WHAT IS REQUIRED> An exact, complete copy of the entries is what is needed.

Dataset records

Content starts

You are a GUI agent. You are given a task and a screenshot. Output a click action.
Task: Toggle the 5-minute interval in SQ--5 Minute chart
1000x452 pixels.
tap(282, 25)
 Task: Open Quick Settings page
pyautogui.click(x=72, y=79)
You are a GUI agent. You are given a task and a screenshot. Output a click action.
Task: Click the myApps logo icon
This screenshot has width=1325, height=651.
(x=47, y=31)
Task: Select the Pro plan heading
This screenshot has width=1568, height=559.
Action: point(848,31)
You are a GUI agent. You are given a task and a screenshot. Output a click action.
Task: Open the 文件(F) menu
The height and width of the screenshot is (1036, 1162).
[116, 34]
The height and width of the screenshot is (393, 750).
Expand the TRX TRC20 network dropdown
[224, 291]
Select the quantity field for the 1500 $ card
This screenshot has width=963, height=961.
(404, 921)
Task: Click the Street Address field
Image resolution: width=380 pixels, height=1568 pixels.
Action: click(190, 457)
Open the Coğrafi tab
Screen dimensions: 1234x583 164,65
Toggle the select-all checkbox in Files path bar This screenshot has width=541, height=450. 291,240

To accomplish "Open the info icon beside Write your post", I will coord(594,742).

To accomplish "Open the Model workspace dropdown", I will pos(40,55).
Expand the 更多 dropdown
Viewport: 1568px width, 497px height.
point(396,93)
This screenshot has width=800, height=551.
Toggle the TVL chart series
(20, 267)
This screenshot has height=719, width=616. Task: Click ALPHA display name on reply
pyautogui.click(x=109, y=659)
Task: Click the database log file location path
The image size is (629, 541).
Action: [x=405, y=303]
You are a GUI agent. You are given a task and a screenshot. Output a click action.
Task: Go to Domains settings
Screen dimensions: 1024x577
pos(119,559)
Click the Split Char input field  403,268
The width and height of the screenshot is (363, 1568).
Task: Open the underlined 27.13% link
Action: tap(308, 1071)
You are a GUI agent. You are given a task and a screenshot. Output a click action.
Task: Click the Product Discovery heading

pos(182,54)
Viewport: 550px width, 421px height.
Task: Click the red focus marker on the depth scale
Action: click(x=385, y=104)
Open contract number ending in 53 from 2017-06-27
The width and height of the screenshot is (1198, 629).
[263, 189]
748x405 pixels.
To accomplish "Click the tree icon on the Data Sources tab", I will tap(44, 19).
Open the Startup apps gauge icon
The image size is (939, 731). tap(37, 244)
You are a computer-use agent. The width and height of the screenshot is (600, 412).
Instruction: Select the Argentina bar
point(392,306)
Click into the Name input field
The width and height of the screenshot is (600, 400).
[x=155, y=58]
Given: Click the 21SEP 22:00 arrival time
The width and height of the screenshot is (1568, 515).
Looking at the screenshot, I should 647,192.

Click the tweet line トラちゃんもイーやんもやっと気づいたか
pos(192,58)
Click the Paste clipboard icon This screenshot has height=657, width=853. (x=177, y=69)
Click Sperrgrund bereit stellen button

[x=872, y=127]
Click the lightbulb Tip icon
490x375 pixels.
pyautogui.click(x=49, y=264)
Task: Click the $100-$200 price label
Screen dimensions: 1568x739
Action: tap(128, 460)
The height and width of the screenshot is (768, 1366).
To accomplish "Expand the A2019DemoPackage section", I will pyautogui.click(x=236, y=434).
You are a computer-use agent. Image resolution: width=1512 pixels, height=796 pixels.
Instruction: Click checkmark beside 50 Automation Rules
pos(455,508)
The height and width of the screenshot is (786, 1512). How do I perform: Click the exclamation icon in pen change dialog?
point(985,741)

Content ends

ANSWER SPACE>
You are a GUI agent. You are given a task and a screenshot. Output a click action.
Task: Toggle the 5-minute interval in SQ--5 Minute chart
1000x452 pixels.
tap(282, 25)
 Task: Open Quick Settings page
pyautogui.click(x=72, y=79)
You are a GUI agent. You are given a task and a screenshot. Output a click action.
Task: Click the myApps logo icon
This screenshot has width=1325, height=651.
(x=47, y=31)
Task: Select the Pro plan heading
This screenshot has width=1568, height=559.
Action: point(848,31)
You are a GUI agent. You are given a task and a screenshot. Output a click action.
Task: Open the 文件(F) menu
The height and width of the screenshot is (1036, 1162).
[116, 34]
The height and width of the screenshot is (393, 750).
Expand the TRX TRC20 network dropdown
[224, 291]
Select the quantity field for the 1500 $ card
This screenshot has width=963, height=961.
(404, 921)
Task: Click the Street Address field
Image resolution: width=380 pixels, height=1568 pixels.
Action: click(190, 457)
Open the Coğrafi tab
Screen dimensions: 1234x583 164,65
Toggle the select-all checkbox in Files path bar This screenshot has width=541, height=450. 291,240

To accomplish "Open the info icon beside Write your post", I will coord(594,742).

To accomplish "Open the Model workspace dropdown", I will pos(40,55).
Expand the 更多 dropdown
Viewport: 1568px width, 497px height.
point(396,93)
This screenshot has width=800, height=551.
Toggle the TVL chart series
(20, 267)
This screenshot has height=719, width=616. Task: Click ALPHA display name on reply
pyautogui.click(x=109, y=659)
Task: Click the database log file location path
The image size is (629, 541).
Action: [x=405, y=303]
You are a GUI agent. You are given a task and a screenshot. Output a click action.
Task: Go to Domains settings
Screen dimensions: 1024x577
pos(119,559)
Click the Split Char input field  403,268
The width and height of the screenshot is (363, 1568).
Task: Open the underlined 27.13% link
Action: tap(308, 1071)
You are a GUI agent. You are given a task and a screenshot. Output a click action.
Task: Click the Product Discovery heading

pos(182,54)
Viewport: 550px width, 421px height.
Task: Click the red focus marker on the depth scale
Action: click(x=385, y=104)
Open contract number ending in 53 from 2017-06-27
The width and height of the screenshot is (1198, 629).
[263, 189]
748x405 pixels.
To accomplish "Click the tree icon on the Data Sources tab", I will tap(44, 19).
Open the Startup apps gauge icon
The image size is (939, 731). tap(37, 244)
You are a computer-use agent. The width and height of the screenshot is (600, 412).
Instruction: Select the Argentina bar
point(392,306)
Click into the Name input field
The width and height of the screenshot is (600, 400).
[x=155, y=58]
Given: Click the 21SEP 22:00 arrival time
The width and height of the screenshot is (1568, 515).
Looking at the screenshot, I should 647,192.

Click the tweet line トラちゃんもイーやんもやっと気づいたか
pos(192,58)
Click the Paste clipboard icon This screenshot has height=657, width=853. (x=177, y=69)
Click Sperrgrund bereit stellen button

[x=872, y=127]
Click the lightbulb Tip icon
490x375 pixels.
pyautogui.click(x=49, y=264)
Task: Click the $100-$200 price label
Screen dimensions: 1568x739
Action: tap(128, 460)
The height and width of the screenshot is (768, 1366).
To accomplish "Expand the A2019DemoPackage section", I will pyautogui.click(x=236, y=434).
You are a computer-use agent. Image resolution: width=1512 pixels, height=796 pixels.
Instruction: Click checkmark beside 50 Automation Rules
pos(455,508)
The height and width of the screenshot is (786, 1512). How do I perform: Click the exclamation icon in pen change dialog?
point(985,741)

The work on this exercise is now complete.